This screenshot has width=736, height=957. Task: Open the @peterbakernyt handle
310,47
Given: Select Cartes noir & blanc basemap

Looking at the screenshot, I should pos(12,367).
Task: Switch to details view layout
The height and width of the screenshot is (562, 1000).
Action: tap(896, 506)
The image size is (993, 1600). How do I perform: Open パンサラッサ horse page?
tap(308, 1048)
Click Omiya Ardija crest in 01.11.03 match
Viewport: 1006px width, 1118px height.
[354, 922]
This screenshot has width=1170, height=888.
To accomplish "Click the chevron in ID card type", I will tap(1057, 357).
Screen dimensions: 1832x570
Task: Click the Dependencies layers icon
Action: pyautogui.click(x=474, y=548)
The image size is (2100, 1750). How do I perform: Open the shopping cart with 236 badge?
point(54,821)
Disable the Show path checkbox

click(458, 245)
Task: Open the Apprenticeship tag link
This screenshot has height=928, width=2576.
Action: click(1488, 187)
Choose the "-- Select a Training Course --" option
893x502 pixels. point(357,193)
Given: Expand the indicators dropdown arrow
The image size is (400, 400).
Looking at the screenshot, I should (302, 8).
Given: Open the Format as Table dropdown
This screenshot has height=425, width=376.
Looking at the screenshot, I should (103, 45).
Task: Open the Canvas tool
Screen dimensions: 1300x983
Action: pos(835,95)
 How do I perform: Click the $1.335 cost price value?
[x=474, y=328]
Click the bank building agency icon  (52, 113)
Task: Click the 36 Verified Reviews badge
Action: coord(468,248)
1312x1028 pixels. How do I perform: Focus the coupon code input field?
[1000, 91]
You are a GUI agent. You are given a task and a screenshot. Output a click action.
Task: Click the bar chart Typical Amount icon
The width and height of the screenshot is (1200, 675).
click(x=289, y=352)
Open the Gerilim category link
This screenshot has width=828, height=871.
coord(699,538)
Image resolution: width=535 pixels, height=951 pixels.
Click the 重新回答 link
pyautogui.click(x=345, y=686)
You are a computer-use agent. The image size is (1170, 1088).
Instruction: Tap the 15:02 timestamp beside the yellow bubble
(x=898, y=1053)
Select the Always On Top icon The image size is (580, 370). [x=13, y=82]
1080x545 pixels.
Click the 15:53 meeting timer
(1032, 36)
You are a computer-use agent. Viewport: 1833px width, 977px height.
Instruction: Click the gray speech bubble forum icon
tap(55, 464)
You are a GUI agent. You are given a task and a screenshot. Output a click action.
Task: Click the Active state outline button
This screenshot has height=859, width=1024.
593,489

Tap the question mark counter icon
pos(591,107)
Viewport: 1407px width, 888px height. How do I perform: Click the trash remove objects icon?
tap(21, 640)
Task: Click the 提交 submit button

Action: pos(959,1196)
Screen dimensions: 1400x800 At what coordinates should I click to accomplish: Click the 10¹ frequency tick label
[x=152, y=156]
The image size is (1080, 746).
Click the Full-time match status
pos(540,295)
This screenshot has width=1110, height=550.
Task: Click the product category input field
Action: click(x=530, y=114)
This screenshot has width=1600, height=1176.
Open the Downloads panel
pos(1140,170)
----
Nothing in the records may be altered; restate them word for word.

This screenshot has width=736, height=957. Task: Open the @peterbakernyt handle
310,47
Given: Select Cartes noir & blanc basemap

Looking at the screenshot, I should pos(12,367).
Task: Switch to details view layout
The height and width of the screenshot is (562, 1000).
Action: tap(896, 506)
The image size is (993, 1600). How do I perform: Open パンサラッサ horse page?
tap(308, 1048)
Click Omiya Ardija crest in 01.11.03 match
Viewport: 1006px width, 1118px height.
[354, 922]
This screenshot has width=1170, height=888.
To accomplish "Click the chevron in ID card type", I will tap(1057, 357).
Screen dimensions: 1832x570
Task: Click the Dependencies layers icon
Action: pyautogui.click(x=474, y=548)
The image size is (2100, 1750). How do I perform: Open the shopping cart with 236 badge?
point(54,821)
Disable the Show path checkbox

click(458, 245)
Task: Open the Apprenticeship tag link
This screenshot has height=928, width=2576.
Action: click(1488, 187)
Choose the "-- Select a Training Course --" option
893x502 pixels. point(357,193)
Given: Expand the indicators dropdown arrow
The image size is (400, 400).
Looking at the screenshot, I should (302, 8).
Given: Open the Format as Table dropdown
This screenshot has height=425, width=376.
Looking at the screenshot, I should (103, 45).
Task: Open the Canvas tool
Screen dimensions: 1300x983
Action: pos(835,95)
 How do I perform: Click the $1.335 cost price value?
[x=474, y=328]
Click the bank building agency icon  (52, 113)
Task: Click the 36 Verified Reviews badge
Action: coord(468,248)
1312x1028 pixels. How do I perform: Focus the coupon code input field?
[1000, 91]
You are a GUI agent. You are given a task and a screenshot. Output a click action.
Task: Click the bar chart Typical Amount icon
The width and height of the screenshot is (1200, 675).
click(x=289, y=352)
Open the Gerilim category link
This screenshot has width=828, height=871.
coord(699,538)
Image resolution: width=535 pixels, height=951 pixels.
Click the 重新回答 link
pyautogui.click(x=345, y=686)
You are a computer-use agent. The image size is (1170, 1088).
Instruction: Tap the 15:02 timestamp beside the yellow bubble
(x=898, y=1053)
Select the Always On Top icon The image size is (580, 370). [x=13, y=82]
1080x545 pixels.
Click the 15:53 meeting timer
(1032, 36)
You are a computer-use agent. Viewport: 1833px width, 977px height.
Instruction: Click the gray speech bubble forum icon
tap(55, 464)
You are a GUI agent. You are given a task and a screenshot. Output a click action.
Task: Click the Active state outline button
This screenshot has height=859, width=1024.
593,489

Tap the question mark counter icon
pos(591,107)
Viewport: 1407px width, 888px height. How do I perform: Click the trash remove objects icon?
tap(21, 640)
Task: Click the 提交 submit button

Action: pos(959,1196)
Screen dimensions: 1400x800 At what coordinates should I click to accomplish: Click the 10¹ frequency tick label
[x=152, y=156]
The image size is (1080, 746).
Click the Full-time match status
pos(540,295)
This screenshot has width=1110, height=550.
Task: Click the product category input field
Action: click(x=530, y=114)
This screenshot has width=1600, height=1176.
Open the Downloads panel
pos(1140,170)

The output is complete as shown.